- RAW DATA

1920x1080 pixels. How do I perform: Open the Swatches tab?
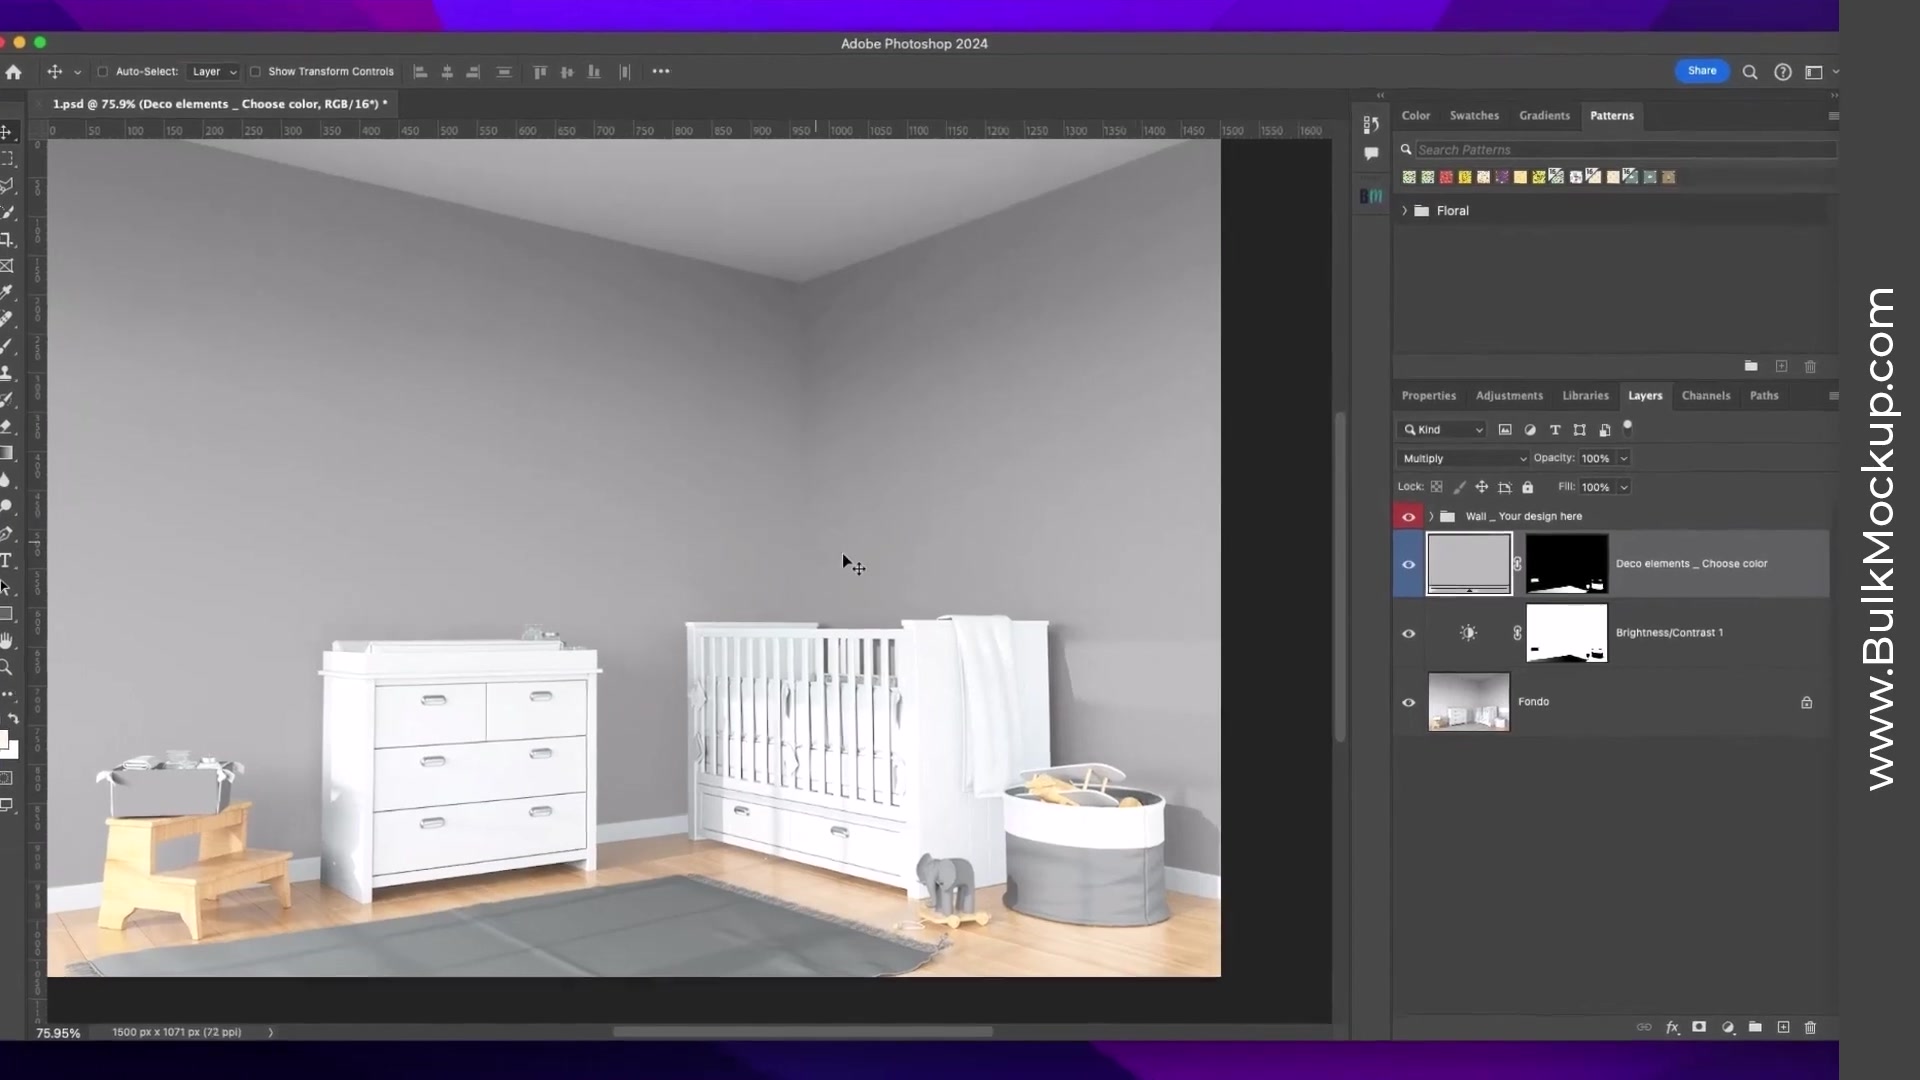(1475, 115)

---

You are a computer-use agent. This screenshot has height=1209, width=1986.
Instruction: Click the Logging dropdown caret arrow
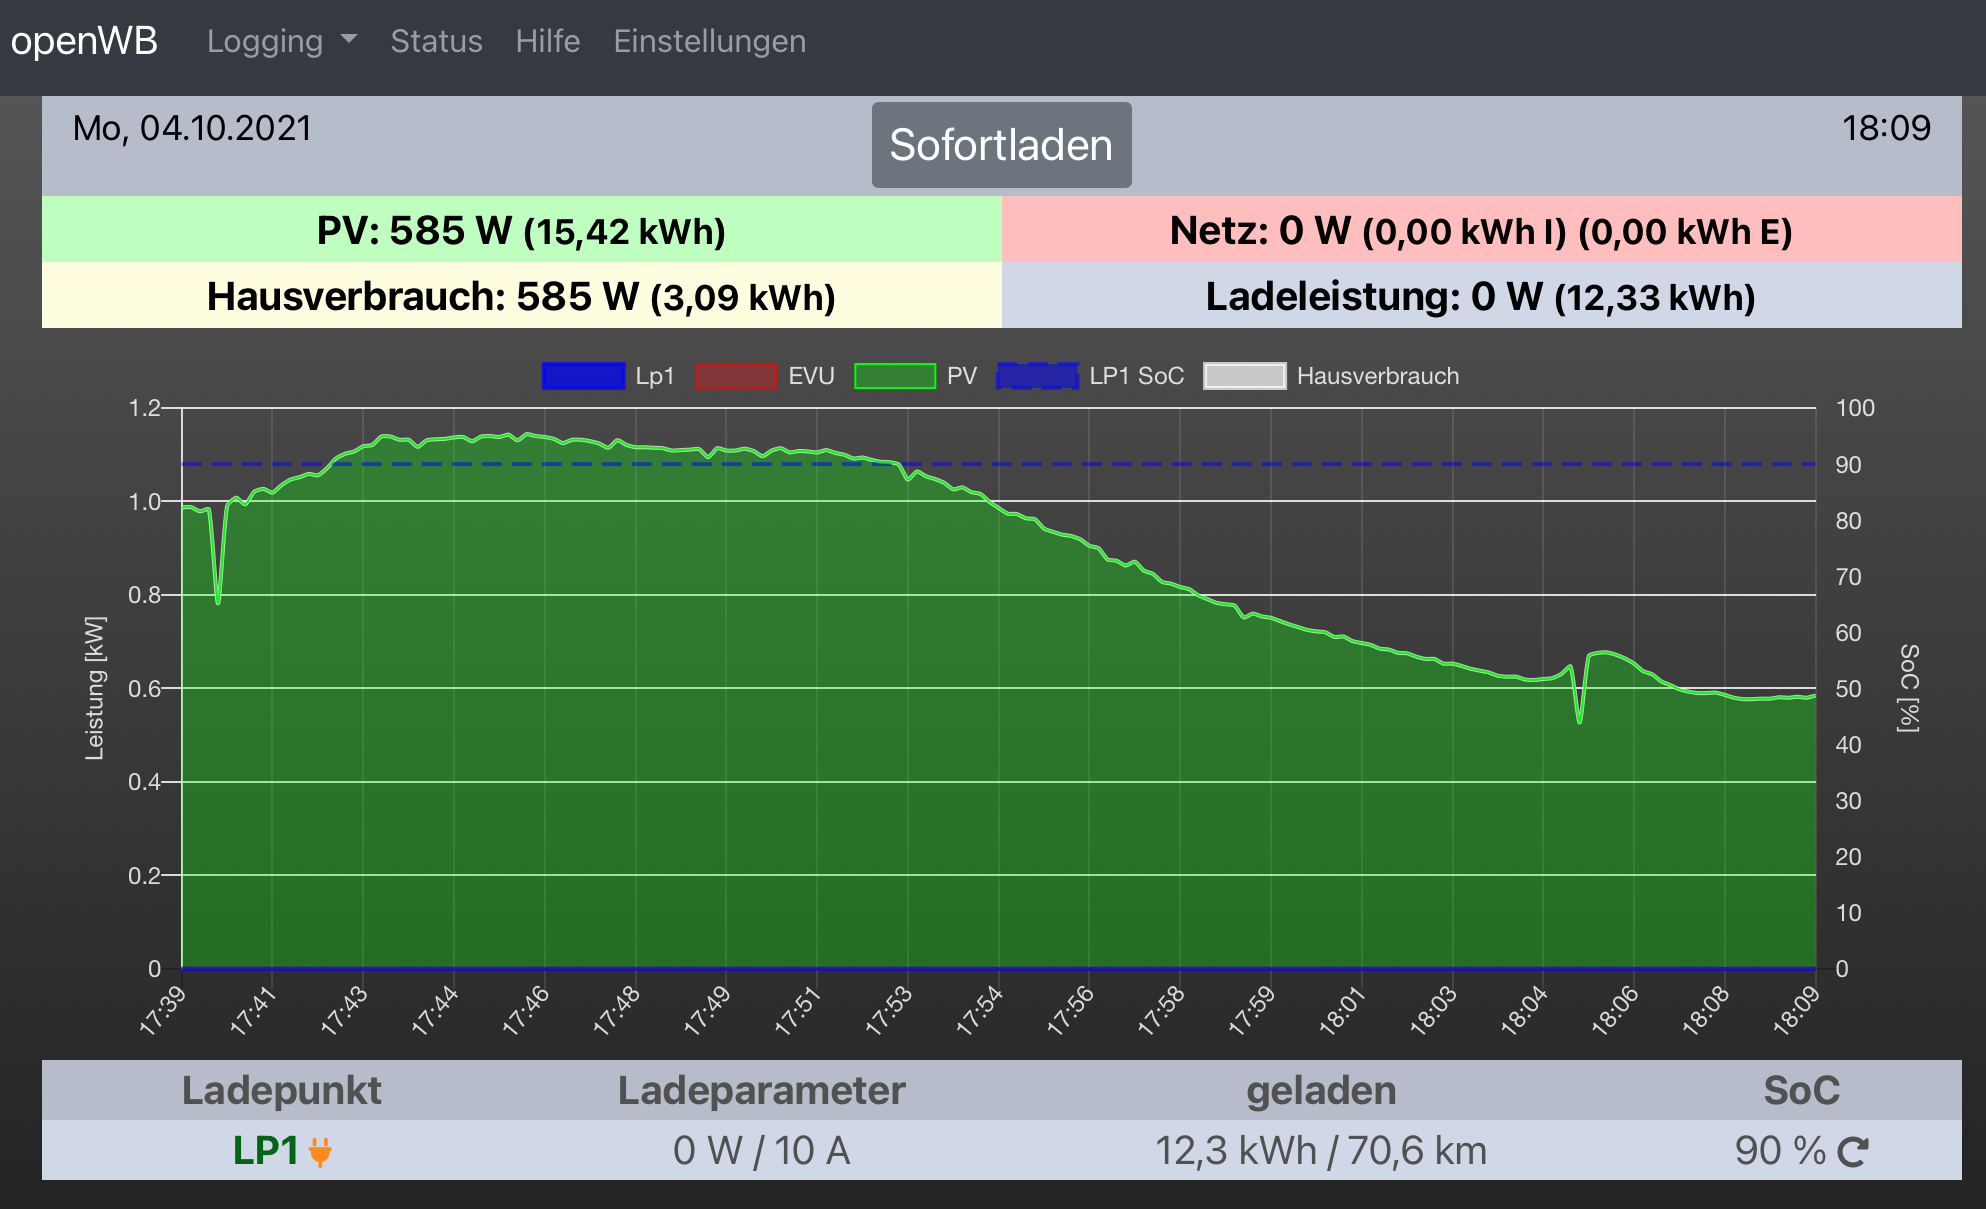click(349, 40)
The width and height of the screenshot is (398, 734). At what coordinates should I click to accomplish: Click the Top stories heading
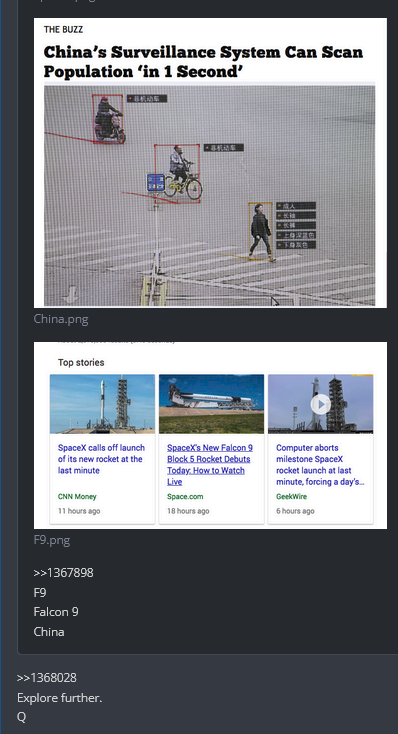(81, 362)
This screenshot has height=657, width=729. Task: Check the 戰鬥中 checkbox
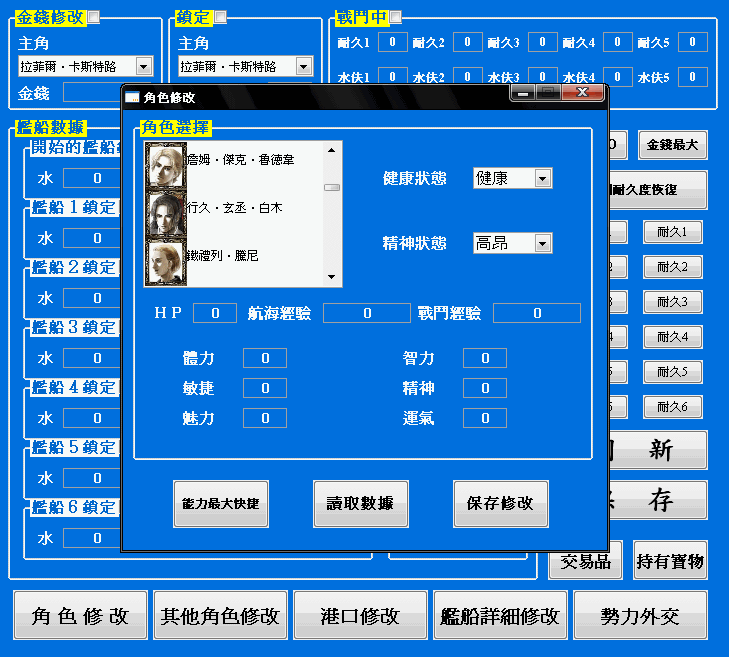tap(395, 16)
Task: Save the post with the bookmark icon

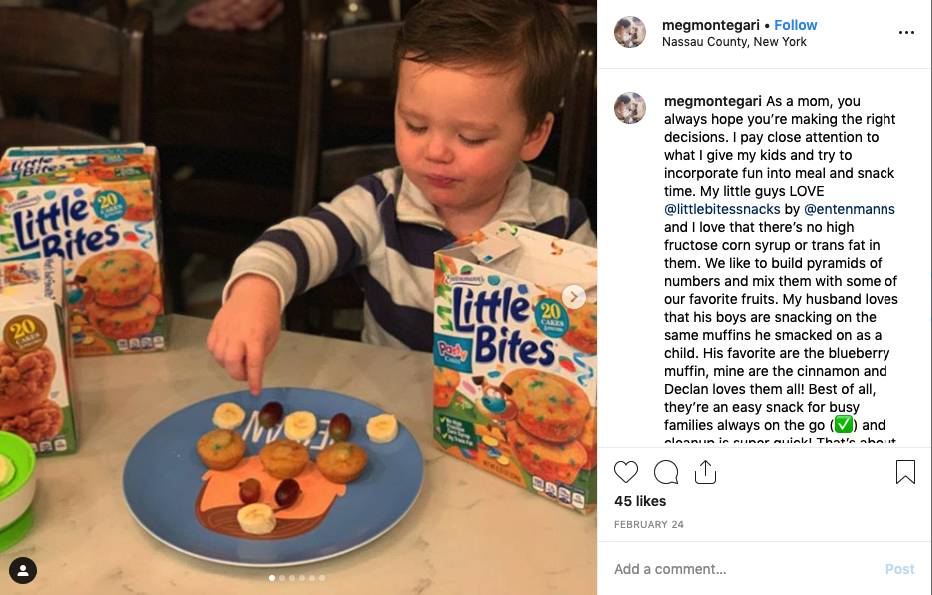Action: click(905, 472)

- PROBLEM REQUIREMENTS
Pick out each line in the entries above that contains the word "screenshot" and copy those lines.

- RESULT
You are a computer-use agent. This screenshot has height=1209, width=1986.
The width and height of the screenshot is (398, 734). At what coordinates should I click to accomplish: Click the Top stories heading
This screenshot has height=657, width=729. Task: Check the 戰鬥中 checkbox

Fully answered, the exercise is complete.